Я предостерегаю тебя, здесь — гладкий и скользкий лед! Смотри, будь внимателен, чтобы гордость твоя не переломала ноги!
Ты мнишь себя мудрым, гордый Заратустра! Так разгадай же эту загадку, ты, разгрызавший и самые твердые орехи! Разгадай загадку, которую я представляю самим собой! Ответь: кто я?»
Но когда Заратустра услышал слова эти, — как вы думаете, что случилось с душой его? Сострадание овладело им; и он пал на землю, словно дуб, долго сопротивлявшийся усилиям многих дровосеков, — дуб, что падает грузно, внезапно, пугая даже тех, кто хотел свалить его. Но тут же он снова поднялся, и лицо его стало суровым.
«Конечно же, я узнаю тебя, — произнес он ледяным тоном, — ты — убийца Бога! Дай мне пройти.
Ты не вынес видевшего тебя, — всегда видевшего насквозь — тебя, самого безобразного человека. И ты отомстил этому свидетелю!»
Так говорил Заратустра и хотел было отправиться дальше; но тот, кому нет названия, ухватился за край его одежды и снова стал клокотать и хрипеть, подыскивая слова. «Останься! — проговорил он наконец,
— останься! Не проходи мимо! Я угадал, что за топор свалил тебя: хвала тебе, о Заратустра, что ты вновь поднялся!
Я вижу, ты хорошо разгадал душу убийцы — душу убийцы Бога. Останься! Присядь ко мне, ты не пожалеешь об этом!
К кому стремился я, как не к тебе? Останься, сядь! Но не смотри на меня! Почти этим безобразие мое!
Теперь ты — мое последнее прибежище, ибо преследуют меня. Но преследуют не ненавистью своей и не ищейками — о, я смеялся бы над таким преследованием, я бы радовался ему и гордился бы им!

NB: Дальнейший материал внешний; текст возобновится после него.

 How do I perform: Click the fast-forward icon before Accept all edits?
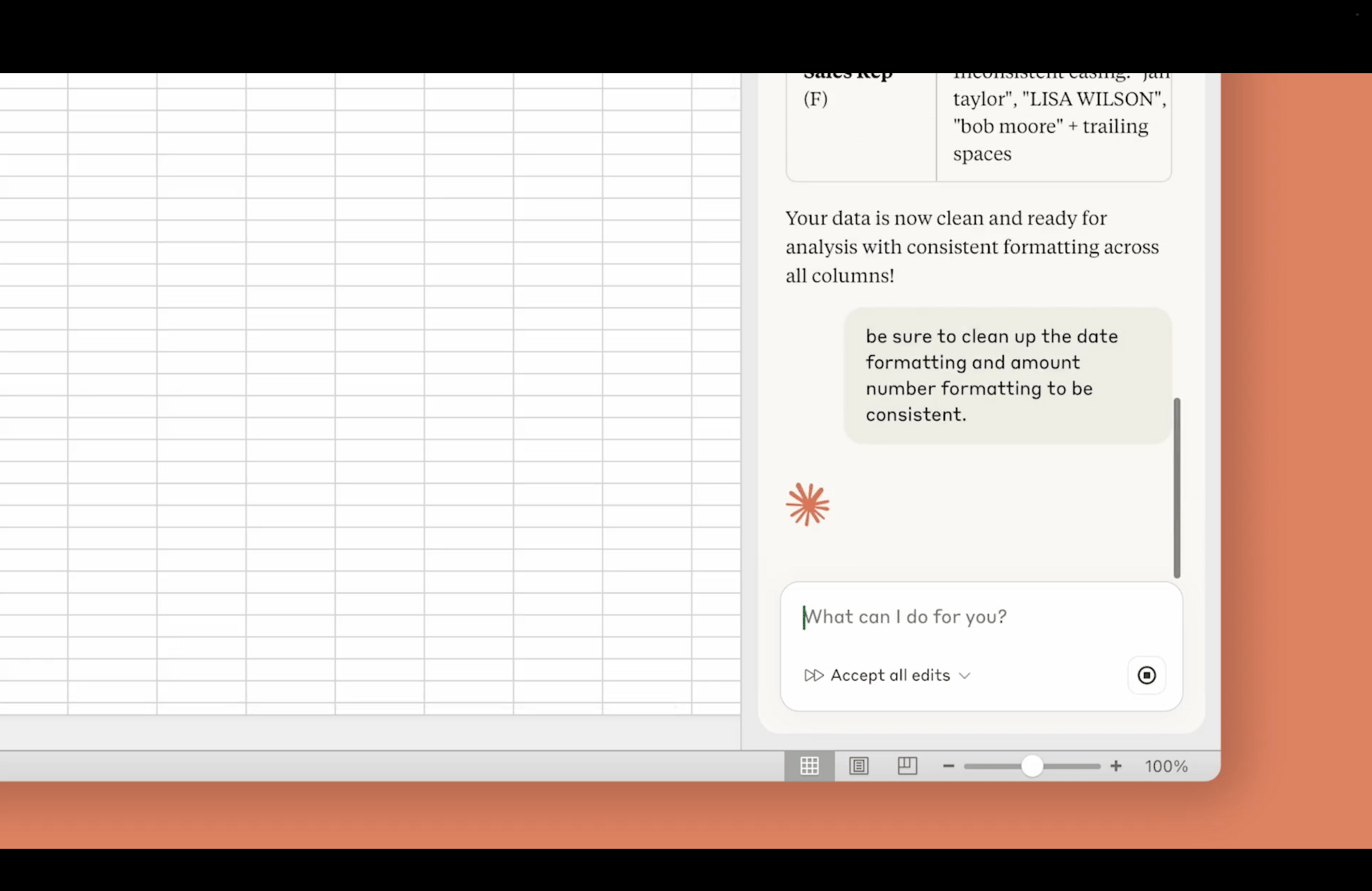pos(813,675)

Разве успех не был всегда на стороне преследуемых? А тот, кто преследует добросовестно, кончает тем, что становится последователем, — раз уж он следует по пятам! Но от их сострадания,
— от их сострадания бегу я и прибегаю к тебе. О Заратустра, защити меня, ты — последнее мое прибежище, ты — единственный, кто разгадал меня:
— ты разгадал, каково приходится тому, кто убил Его. Останься! А если хочешь уйти, нетерпеливый, не ходи той дорогой, которой шел я. Эта дорога губительна.
Ты сердишься, что я слишком долго выворачиваюсь наизнанку? Что я уже советую тебе? Но знай, что у меня, самого безобразного,
— громадные тяжелые ноги. Там, где я прохожу, — путь испорчен. Всякую дорогу запечатлеваю я смертью и позором.
Но по тому, как ты хотел молча пройти мимо меня, по тому, как покраснел ты, — а я и это заметил — я узнал в тебе Заратустру.
Всякий другой словом и взглядом бросил бы мне милостыню — сострадание свое. Но я не настолько нищ, чтобы принять его, — и ты разгадал это,
— я даже слишком богат, богат величайшим и ужаснейшим, безобразным и неизреченным! Твой стыд, о Заратустра, почтил меня!
С трудом вырвался я из толпы сострадательных, чтобы найти того единственного, кто ныне учит: „Сострадание назойливо“, чтобы найти тебя, о Заратустра!
— будь это божеское или человеческое сострадание — оно всегда противно стыду. И нежелание помочь может быть благороднее, чем иная добродетель, тотчас подскакивающая на помощь.
Но как раз сострадание и называется сегодня добродетелью у всех маленьких людей: нет у них благоговения к великому несчастью, великому безобразию, великой неудаче.
Через головы их смотрю я вдаль, как смотрит собака через спины овец, сбившихся в кучу. Все они — маленькие, доброжелательные, мягкошерстные серые людишки.
Как цапля, закинув голову, глядит с презрением на мелкие пруды, так смотрю я на копошащуюся безликую массу ничтожных желаний и душ.
Давно уже признано право за всеми этими маленькими: так что они, наконец, получили и власть и теперь поучают: „Добро — это то, что считают добрым маленькие люди“.